EXTRACT PROVIDED:
———

What is going on with mankind? Why do we always have to argue? We can’t seem to disagree without fighting. Turn on the TV and watch the arguing over any topic. Even on the Internet, arguing is a favorite pastime with most people. But the arguing in today’s world is unproductive. It is full of anger that never seems to rest. People can’t agree to disagree. They are afraid of giving an inch. There is too much fear of disagreeing.

What Are We Disagreeing About?
Maybe we should be asking what we don’t disagree about. The list would be shorter if anything was on it at all. I have seen people argue over the weather and what the temperature is. I’ve seen them argue over cooking and education. We haven’t even hit the bit topics of religion or politics. Arguments are ensuing over the smallest things.

Nothing Wrong in Disagreeing
Let me start by saying that there is nothing wrong in disagreeing with someone. If we all agreed about everything, life would be boring. We can dislike vanilla while others love it. We don’t have to be on the same page with everyone.

———

TASK:
From the piece on arguing, write out the stretch from "Maybe we should" through "the smallest things." again, substituting "traffic" for "weather".

DATA SEGMENT:
———

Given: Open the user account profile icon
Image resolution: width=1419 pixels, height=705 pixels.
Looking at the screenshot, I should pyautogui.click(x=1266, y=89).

———

RESPONSE TO THE TASK:
Maybe we should be asking what we don’t disagree about. The list would be shorter if anything was on it at all. I have seen people argue over the traffic and what the temperature is. I’ve seen them argue over cooking and education. We haven’t even hit the bit topics of religion or politics. Arguments are ensuing over the smallest things.